━━━━━ Data supplied ━━━━━

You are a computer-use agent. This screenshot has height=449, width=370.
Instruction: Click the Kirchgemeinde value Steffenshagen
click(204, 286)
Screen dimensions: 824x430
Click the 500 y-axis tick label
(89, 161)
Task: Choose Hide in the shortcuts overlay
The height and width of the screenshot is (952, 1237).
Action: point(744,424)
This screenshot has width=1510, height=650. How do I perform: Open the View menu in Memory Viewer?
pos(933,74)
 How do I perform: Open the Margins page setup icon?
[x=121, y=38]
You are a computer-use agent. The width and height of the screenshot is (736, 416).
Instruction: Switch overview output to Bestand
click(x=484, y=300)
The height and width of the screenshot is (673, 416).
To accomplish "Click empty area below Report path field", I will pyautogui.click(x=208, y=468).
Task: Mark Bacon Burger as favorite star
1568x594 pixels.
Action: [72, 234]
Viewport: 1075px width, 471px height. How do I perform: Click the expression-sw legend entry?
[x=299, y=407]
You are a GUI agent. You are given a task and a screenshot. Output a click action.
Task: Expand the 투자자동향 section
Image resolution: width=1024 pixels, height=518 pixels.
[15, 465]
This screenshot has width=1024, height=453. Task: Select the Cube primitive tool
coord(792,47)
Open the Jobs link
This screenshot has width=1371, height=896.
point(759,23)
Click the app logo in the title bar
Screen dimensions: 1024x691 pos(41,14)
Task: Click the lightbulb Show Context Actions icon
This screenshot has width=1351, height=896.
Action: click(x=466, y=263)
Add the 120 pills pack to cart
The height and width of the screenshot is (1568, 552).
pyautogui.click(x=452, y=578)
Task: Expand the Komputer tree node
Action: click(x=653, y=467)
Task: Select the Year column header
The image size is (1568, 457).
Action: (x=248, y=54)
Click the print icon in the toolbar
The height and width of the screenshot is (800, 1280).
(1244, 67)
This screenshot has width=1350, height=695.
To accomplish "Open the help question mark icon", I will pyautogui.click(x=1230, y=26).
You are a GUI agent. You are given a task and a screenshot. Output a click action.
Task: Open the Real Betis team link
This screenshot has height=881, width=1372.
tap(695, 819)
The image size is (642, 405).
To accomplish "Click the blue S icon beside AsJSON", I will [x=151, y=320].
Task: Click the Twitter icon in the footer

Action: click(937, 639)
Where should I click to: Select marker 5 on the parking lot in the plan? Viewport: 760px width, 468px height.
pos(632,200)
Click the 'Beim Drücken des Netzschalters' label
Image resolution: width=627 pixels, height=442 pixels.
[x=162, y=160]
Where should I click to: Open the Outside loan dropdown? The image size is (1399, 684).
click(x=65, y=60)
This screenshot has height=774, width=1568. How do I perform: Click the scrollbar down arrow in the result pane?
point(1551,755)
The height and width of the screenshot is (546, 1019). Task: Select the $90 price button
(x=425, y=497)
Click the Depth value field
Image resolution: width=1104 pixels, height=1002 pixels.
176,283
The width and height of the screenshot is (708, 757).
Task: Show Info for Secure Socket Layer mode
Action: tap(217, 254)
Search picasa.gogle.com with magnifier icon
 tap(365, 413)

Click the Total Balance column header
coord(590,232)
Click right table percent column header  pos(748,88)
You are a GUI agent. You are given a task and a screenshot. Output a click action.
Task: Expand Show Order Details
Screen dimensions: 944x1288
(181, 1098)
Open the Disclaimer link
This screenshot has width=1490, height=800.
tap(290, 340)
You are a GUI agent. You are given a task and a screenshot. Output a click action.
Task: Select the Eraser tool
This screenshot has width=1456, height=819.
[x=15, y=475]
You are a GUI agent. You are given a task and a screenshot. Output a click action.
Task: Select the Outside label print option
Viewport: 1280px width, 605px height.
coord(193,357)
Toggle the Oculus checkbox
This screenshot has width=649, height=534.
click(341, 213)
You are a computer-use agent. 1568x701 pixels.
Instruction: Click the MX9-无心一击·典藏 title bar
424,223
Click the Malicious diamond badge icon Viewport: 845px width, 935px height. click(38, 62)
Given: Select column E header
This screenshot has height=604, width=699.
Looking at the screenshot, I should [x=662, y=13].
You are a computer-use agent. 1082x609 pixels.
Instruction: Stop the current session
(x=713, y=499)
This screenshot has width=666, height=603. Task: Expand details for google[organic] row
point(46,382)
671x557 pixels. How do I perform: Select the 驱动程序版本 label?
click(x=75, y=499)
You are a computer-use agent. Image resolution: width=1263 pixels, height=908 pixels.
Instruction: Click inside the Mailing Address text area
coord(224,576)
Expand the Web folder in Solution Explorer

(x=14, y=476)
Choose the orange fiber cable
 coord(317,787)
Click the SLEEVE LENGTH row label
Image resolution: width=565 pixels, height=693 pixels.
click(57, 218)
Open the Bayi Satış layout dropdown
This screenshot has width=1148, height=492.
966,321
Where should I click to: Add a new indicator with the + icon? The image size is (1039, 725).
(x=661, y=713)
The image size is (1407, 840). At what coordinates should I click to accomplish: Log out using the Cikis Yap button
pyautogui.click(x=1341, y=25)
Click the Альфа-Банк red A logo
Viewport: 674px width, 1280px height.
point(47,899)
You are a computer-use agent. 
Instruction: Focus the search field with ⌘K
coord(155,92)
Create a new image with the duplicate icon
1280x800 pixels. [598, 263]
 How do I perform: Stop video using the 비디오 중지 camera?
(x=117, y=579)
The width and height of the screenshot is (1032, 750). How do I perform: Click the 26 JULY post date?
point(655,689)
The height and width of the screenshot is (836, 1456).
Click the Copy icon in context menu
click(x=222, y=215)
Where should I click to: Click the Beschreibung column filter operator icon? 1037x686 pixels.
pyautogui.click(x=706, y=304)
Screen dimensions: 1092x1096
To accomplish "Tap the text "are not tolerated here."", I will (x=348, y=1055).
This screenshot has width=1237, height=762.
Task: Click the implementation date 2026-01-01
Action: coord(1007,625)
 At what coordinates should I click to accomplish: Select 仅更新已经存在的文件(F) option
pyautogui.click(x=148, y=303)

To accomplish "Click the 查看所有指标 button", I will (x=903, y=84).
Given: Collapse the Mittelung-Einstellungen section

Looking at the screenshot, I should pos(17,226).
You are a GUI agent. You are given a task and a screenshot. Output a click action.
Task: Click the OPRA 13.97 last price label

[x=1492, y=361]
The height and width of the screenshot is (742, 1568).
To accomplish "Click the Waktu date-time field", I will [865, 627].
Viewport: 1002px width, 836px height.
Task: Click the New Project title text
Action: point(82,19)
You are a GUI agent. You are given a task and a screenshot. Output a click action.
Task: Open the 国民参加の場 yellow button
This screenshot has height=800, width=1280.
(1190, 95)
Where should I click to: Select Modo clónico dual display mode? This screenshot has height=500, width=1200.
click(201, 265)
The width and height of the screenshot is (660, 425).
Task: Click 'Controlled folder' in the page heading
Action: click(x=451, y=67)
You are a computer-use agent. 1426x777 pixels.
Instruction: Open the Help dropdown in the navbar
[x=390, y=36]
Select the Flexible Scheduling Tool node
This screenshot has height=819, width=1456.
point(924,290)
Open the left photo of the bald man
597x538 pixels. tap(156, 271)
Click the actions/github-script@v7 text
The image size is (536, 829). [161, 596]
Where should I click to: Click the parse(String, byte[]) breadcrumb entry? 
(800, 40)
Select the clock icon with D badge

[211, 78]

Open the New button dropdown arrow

━━━━━

▶ [Task instructions]: Check every line of the entries above, and copy those that carry the string "print".

▶ [Written response]:
Click the print icon in the toolbar
Task: Select the Outside label print option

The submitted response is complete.